4. Sotto questo profilo, in tema di agevolazioni tributarie erogate a un’impresa per calamità naturali, il giudice nazionale è tenuto a verificare se il beneficio individuale sia compatibile con il regolamento de minimis applicabile ovvero se ricorrano le condizioni che rendono l’aiuto compatibile con il mercato interno (art. 107, § 2, lett. b), T.F.U.E.) in quanto destinato a compensare i danni causati da calamità naturali, con la conseguenza che il contribuente che vuole fruire del beneficio deve fornire la prova, per il rispetto del limite del de minimis , che l’ammontare totale degli aiuti ottenuti nel periodo di tre anni, decorrente dal momento dell’ottenimento del primo aiuto, non supera la soglia prevista nel regolamento, ovvero, per l’applicazione dell’ipotesi prevista dall’art. 107, § 2. lett. b) TFUE, di avere la sede operativa nell’area colpita dalla calamità al momento dell’evento ed anche l’assenza di una sovracompensazione dei danni subiti, scorporando dal pregiudizio accertato l’importo compensato da altre fonti (Cass., Sez. V, 16 febbraio 2023, n. 4932; Cass., Sez. VI, 26 giugno 2019, n. 17199). La sentenza impugnata, nella parte in cui ha ritenuto che la sopravvenuta decisione della Commissione UE costituisce nuova difesa (art. 112 cod. proc. civ.), anziché ius superveniens (art. 113 cod. proc. civ.), non ha fatto corretta applicazione dei suddetti principi.

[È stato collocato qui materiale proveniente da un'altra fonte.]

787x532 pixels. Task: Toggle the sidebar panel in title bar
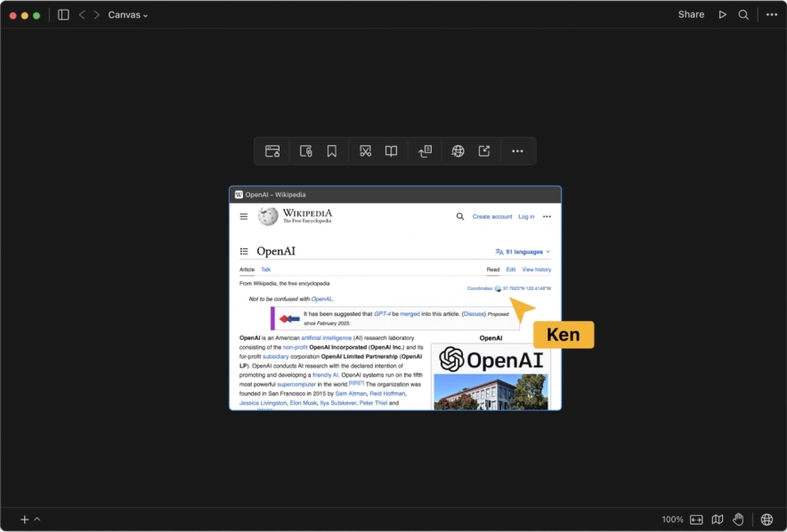[x=63, y=14]
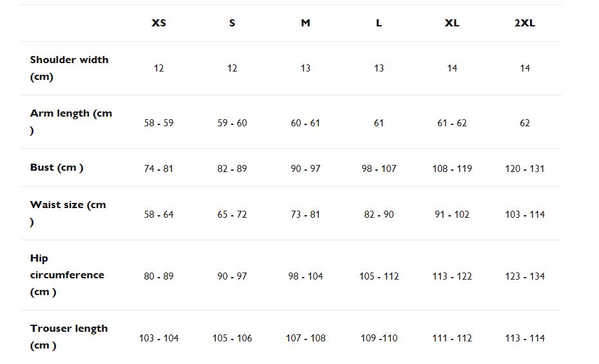Viewport: 599px width, 364px height.
Task: Select the Waist size row label
Action: [68, 213]
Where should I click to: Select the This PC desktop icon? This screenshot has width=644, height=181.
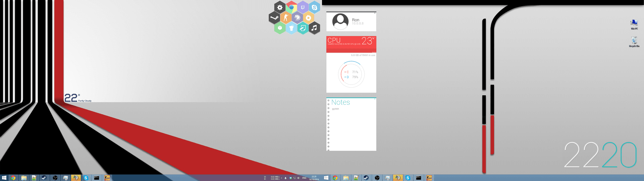[634, 24]
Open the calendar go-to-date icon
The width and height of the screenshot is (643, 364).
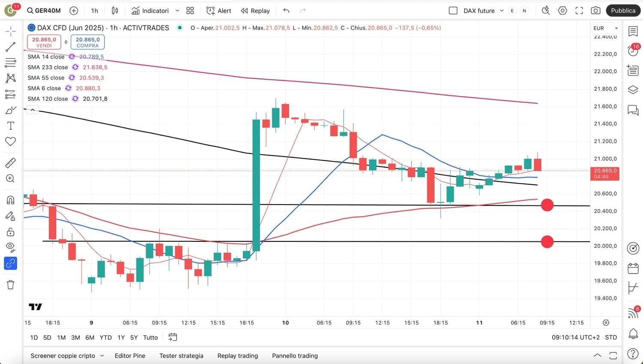tap(172, 337)
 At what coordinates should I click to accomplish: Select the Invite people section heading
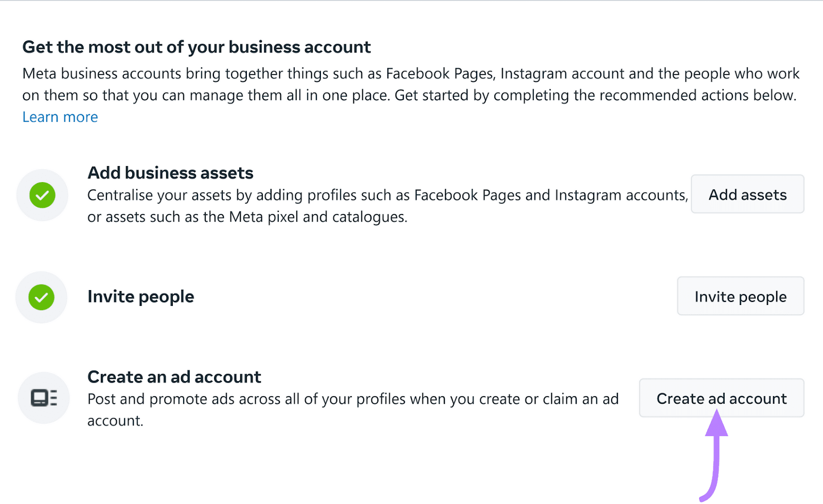pyautogui.click(x=140, y=296)
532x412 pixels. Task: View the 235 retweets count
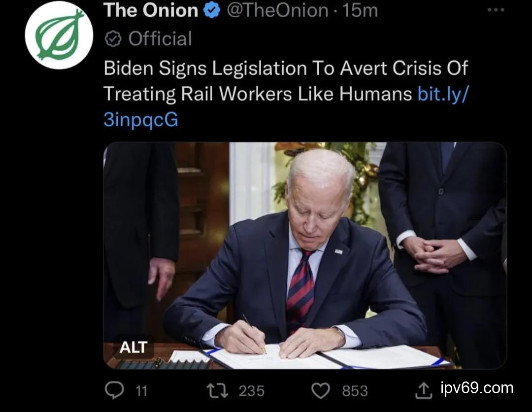[251, 391]
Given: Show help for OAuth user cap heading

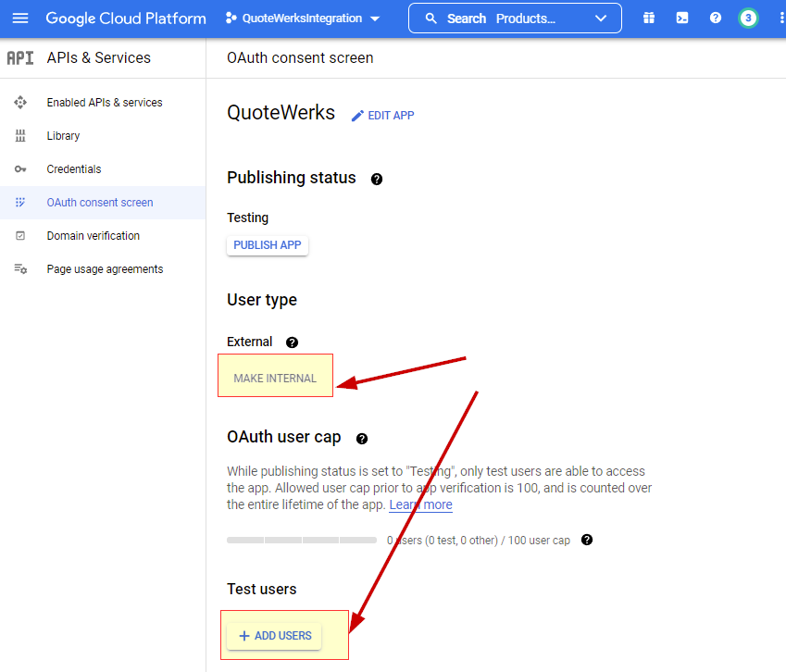Looking at the screenshot, I should coord(362,439).
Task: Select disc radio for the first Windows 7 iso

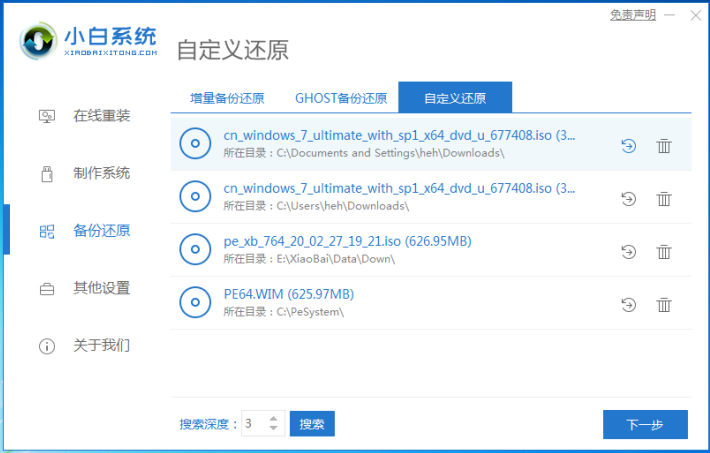Action: pos(195,144)
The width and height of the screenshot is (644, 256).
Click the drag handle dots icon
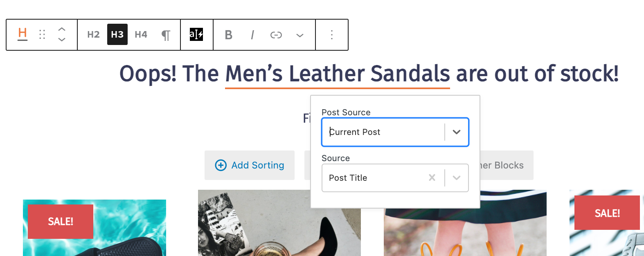click(x=42, y=34)
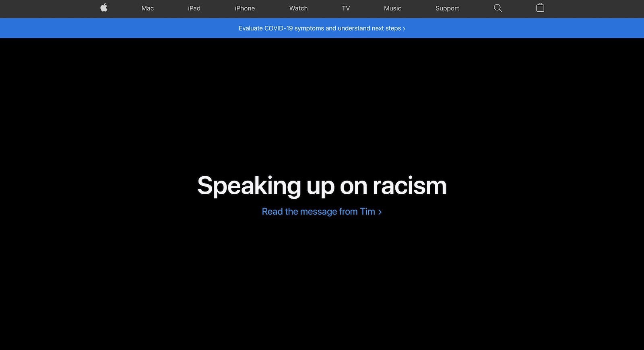Select iPhone in the navigation bar
The height and width of the screenshot is (350, 644).
click(x=245, y=8)
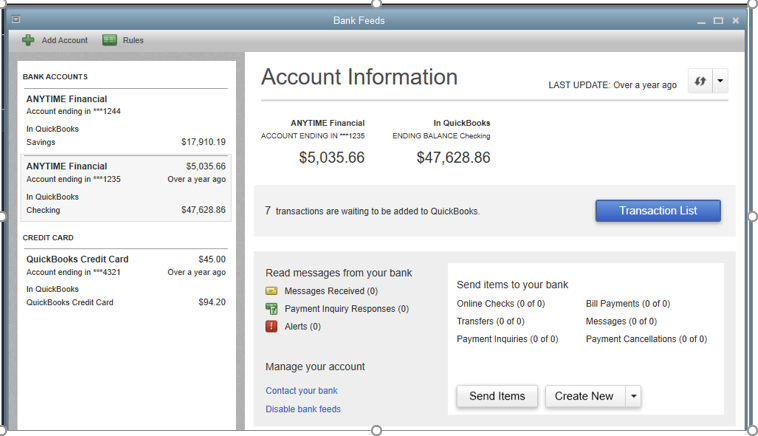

5. Il secondo motivo è fondato. Come ampiamente osservato dal Pubblico Ministero, l’art. 9, comma 17, l. n. 289/2002 -riguardante la definizione automatica della posizione fiscale relativa agli anni 1990, 1991, e 1992 a favore dei soggetti colpiti dal sisma del 13 e 16 dicembre 1990 che ha interessato le province di Catania, Ragusa e Siracusa, attraverso le due simmetriche possibilità del pagamento del dieci per cento del dovuto, per chi non ha ancora pagato, e del rimborso del novanta per centro di quanto versato, per chi ha già pagato -non operante in materia di Iva, non è applicabile ai contribuenti che svolgono attività di impresa, in ragione del combinato disposto dell’art. 1, comma 665, l. n. 190/2014 e della decisione n. C (2015) 5549 “final” del 14 agosto 2015 della Commissione UE, che ha ritenuto tale previsione emessa in violazione dell’art. 108, par. 3, del Trattato sul funzionamento dell’Unione europea e, dunque, incompatibile con il mercato interno, perché configurante un illegittimo aiuto di stato, salvo (in ogni caso) il rispetto delle condizioni per gli aiuti de minimis o quelle previste dal Regolamento 994/1998/CE (Cass., Sez. V, 27 novembre 2019, n. 30927; Cass., Sez. VI, 13 dicembre 2017, n. 29905). La sentenza impugnata non ha fatto corretta applicazione del suddetto principio.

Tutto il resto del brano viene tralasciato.